5. ASK: Are our policies and contracts up to date?
Corporate policies and procedures, and third party contracts, will be scrutinized in the event of an incident leading to a regulatory investigation or lawsuit. It is key to make sure that the essential policies and key contracts are up to date, accurate, and reflect all legal requirements.
6. Ask: Are we targeting minors or children, including students?
As more consumer engagement moves online, be aware that there are regulations triggered when targeting or knowingly collecting information from users who are younger than 13, younger than 16 and, in some cases, younger than 18. Businesses that serve youth audiences (or plan to reach out to youth audiences) should make sure that all appropriate compliance measures are in place. In particular, note that COPPA, which regulates the collection of personal information from children younger than age 13, has been aggressively enforced by Federal Trade Commission and we do not expect any cessation of enforcement during the pandemic.

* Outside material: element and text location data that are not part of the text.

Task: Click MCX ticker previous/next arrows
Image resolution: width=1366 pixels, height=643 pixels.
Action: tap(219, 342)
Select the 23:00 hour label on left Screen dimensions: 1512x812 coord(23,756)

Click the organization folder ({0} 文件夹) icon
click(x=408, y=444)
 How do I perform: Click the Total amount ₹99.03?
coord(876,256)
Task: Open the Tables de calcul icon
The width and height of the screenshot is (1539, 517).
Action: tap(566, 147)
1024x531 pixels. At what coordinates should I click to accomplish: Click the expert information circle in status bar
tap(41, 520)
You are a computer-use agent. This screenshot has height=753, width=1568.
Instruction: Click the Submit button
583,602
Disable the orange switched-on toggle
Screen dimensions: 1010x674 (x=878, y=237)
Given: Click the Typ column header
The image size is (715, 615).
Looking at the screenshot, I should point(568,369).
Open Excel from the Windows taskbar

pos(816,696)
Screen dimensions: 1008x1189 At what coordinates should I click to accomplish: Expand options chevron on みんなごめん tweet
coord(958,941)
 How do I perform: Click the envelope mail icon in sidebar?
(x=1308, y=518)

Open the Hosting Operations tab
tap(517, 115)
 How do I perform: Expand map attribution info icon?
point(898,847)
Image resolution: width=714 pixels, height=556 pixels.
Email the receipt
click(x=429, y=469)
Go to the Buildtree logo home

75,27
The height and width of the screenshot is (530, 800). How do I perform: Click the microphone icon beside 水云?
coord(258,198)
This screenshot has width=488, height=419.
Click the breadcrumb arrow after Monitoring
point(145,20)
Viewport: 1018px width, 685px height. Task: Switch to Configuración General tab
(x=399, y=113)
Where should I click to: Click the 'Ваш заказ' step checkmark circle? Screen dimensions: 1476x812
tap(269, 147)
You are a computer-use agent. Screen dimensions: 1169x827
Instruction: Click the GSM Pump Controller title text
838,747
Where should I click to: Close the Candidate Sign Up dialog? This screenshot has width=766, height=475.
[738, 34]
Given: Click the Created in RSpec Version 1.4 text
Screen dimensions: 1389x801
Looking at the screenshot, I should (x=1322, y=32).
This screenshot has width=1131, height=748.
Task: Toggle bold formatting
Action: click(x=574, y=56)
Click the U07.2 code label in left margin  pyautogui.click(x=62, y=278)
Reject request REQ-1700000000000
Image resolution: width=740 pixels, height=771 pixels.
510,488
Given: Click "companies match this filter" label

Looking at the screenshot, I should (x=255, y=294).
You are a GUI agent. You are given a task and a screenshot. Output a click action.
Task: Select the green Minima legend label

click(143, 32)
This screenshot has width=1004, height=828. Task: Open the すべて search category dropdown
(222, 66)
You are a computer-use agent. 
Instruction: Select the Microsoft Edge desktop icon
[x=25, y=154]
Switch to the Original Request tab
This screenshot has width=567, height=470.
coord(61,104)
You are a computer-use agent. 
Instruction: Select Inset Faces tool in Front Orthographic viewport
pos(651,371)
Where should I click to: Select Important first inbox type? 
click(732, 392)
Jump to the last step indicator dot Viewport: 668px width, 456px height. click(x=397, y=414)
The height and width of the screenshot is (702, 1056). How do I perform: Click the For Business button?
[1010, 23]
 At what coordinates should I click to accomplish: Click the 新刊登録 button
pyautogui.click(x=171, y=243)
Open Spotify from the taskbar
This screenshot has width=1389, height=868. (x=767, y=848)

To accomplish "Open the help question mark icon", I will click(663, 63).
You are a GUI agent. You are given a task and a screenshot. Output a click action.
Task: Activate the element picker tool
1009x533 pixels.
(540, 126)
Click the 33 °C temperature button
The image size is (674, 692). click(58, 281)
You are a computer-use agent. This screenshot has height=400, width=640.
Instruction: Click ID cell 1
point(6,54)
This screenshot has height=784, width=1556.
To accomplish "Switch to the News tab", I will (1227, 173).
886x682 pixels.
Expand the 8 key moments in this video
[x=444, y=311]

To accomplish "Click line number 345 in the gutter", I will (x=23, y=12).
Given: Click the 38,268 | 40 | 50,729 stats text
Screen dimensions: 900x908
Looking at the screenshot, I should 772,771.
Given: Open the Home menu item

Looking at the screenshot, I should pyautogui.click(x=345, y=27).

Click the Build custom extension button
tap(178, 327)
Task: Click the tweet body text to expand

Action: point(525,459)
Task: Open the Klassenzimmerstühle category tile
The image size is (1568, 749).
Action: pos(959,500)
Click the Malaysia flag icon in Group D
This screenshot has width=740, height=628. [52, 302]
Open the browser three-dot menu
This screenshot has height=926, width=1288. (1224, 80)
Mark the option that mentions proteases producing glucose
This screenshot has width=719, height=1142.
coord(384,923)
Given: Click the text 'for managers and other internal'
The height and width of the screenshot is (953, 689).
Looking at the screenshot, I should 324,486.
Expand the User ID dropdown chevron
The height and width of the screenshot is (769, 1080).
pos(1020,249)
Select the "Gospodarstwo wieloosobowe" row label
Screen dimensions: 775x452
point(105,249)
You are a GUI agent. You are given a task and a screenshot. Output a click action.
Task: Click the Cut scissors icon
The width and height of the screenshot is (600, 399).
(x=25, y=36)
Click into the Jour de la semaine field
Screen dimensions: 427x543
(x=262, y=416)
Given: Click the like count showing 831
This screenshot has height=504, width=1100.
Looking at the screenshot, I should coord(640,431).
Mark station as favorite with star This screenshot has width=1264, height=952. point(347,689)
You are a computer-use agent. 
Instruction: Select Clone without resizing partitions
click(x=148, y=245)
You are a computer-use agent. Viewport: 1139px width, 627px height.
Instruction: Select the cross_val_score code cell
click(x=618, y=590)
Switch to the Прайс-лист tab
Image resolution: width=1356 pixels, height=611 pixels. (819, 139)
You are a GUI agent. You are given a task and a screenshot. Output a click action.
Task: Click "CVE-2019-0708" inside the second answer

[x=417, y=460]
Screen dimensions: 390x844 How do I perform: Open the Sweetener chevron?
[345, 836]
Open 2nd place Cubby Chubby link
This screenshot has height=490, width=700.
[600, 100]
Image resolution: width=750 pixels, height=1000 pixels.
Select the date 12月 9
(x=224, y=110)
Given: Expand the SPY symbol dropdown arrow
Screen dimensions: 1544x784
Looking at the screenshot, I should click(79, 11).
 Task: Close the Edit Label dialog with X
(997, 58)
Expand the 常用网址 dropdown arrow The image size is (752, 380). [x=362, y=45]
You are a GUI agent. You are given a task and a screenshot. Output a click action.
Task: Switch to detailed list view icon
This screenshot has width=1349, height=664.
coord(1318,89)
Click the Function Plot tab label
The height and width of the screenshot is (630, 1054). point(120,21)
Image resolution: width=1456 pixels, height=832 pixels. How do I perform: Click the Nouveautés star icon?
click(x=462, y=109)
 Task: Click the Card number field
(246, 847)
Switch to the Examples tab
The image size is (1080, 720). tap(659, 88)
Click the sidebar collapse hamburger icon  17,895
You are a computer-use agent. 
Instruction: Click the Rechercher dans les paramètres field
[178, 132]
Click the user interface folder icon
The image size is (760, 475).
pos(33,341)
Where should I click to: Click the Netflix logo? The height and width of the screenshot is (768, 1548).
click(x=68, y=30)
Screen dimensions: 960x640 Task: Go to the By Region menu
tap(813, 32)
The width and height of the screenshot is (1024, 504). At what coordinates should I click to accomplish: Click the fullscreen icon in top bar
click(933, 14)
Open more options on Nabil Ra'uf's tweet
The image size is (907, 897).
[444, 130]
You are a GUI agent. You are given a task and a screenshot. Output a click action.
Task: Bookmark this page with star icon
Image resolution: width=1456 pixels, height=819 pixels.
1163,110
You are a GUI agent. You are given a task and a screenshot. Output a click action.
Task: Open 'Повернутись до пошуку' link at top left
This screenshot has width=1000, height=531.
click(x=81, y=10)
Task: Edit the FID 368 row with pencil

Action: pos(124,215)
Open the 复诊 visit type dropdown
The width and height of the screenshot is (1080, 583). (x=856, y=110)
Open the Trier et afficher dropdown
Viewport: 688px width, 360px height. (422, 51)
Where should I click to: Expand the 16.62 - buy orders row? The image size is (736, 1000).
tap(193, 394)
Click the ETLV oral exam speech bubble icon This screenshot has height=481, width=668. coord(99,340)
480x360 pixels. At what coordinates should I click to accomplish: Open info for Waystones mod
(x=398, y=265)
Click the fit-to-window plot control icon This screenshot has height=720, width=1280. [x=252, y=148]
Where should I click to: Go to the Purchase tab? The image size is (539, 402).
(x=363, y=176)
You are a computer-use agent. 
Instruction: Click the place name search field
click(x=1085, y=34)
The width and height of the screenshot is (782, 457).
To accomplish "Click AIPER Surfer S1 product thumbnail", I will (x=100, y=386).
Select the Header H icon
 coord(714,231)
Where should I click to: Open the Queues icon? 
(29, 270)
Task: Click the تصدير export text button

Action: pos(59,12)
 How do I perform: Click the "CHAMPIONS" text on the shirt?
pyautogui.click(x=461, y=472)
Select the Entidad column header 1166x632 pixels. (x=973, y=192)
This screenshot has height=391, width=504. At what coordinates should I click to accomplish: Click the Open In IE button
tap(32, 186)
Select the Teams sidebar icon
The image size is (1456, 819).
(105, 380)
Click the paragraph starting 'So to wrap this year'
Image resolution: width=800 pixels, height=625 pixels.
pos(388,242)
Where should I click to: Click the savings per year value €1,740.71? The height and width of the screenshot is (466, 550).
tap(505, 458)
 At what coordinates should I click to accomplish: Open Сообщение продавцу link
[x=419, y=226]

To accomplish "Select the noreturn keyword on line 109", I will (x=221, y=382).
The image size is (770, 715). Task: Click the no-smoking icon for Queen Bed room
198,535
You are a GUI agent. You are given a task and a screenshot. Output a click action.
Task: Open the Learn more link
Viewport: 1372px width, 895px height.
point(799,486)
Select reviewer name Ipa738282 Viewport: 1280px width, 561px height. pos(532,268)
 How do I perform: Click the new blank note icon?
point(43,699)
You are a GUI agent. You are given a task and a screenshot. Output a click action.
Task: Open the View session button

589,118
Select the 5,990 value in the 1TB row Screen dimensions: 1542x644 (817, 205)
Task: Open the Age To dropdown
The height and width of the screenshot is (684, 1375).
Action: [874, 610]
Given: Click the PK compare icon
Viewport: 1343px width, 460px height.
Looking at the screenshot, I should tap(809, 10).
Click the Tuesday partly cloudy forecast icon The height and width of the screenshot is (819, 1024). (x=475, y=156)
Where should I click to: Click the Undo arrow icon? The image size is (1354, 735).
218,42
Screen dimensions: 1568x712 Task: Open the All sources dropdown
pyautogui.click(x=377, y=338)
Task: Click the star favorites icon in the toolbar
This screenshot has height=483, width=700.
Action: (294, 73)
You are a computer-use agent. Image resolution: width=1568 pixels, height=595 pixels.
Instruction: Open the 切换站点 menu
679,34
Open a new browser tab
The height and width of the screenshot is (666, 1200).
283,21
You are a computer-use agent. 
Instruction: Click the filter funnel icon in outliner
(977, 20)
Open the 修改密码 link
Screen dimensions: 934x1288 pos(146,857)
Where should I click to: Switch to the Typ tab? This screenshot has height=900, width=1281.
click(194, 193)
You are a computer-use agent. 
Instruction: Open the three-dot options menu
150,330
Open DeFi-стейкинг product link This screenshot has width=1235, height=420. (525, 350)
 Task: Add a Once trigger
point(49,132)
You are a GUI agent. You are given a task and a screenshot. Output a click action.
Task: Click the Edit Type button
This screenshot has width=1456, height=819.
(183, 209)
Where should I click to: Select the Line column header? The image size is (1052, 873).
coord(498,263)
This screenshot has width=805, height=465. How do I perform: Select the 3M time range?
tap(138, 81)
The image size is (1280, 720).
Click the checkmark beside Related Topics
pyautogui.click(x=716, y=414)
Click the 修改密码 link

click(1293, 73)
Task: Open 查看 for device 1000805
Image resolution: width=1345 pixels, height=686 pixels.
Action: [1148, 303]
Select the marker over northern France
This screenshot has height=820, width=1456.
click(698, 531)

In addition to COPPA and other laws that apply to minors, there are also federal (FERPA) and state regulations that govern the collection and use of information collected from students. As more and more students are doing e-learning, consider those statutes carefully if you have an e-learning product or service or you are working directly with schools.
7. ASK: Are we diving into other regulated industries?
Businesses in regulated fields should maintain all appropriate compliance procedures. For example, as companies pivot to new business models, consider if specific statutes may apply, particularly related to regulated industries like alcohol, financial services and health related data, as well as e-commerce related regulation and statutes and, as discussed above, any activity targeted to minors.
8. ASK: Am I using new technologies to communicate with consumers?
Have I expanded my direct marketing programs? Remember that emails and, to an even greater extent, phone calls/text messages/faxes are subject to specific regulation. If you are using these communication methods for the first time or expanding how you use them to communicate with your customers, it is essential to make sure you are doing so legally, taking into account consumer consent, opt-outs and regulations in certain jurisdictions that take effect during declared states of emergency. Consider carefully whether your messaging is truly transactional or subject to an emergency exception. Some businesses may choose to use automated calls, text messaging, and/or faxes to communicate with consumers about changes to their business resulting from the pandemic (such as changes in service times and dates). These communications are subject to the TCPA, which includes a private right of action. Businesses should make sure that any communications are made within the scope of the consent that they have on hand or combined with appropriate new consents.
9. ASK: Have we had significant growth in our online presence?
If so, it is likely time to make sure that all key compliance steps are being taken in order to avoid a potential regulatory action or class litigation. Often significant growth, updated websites, apps and online services, and new features or ways of interacting with consumers can lead to inadvertent non-compliance. And, as Zoom recently discovered, with tremendous growth comes much greater scrutiny. It is important to make sure that key privacy and data security issues are addressed even during – or perhaps more importantly during --difficult times.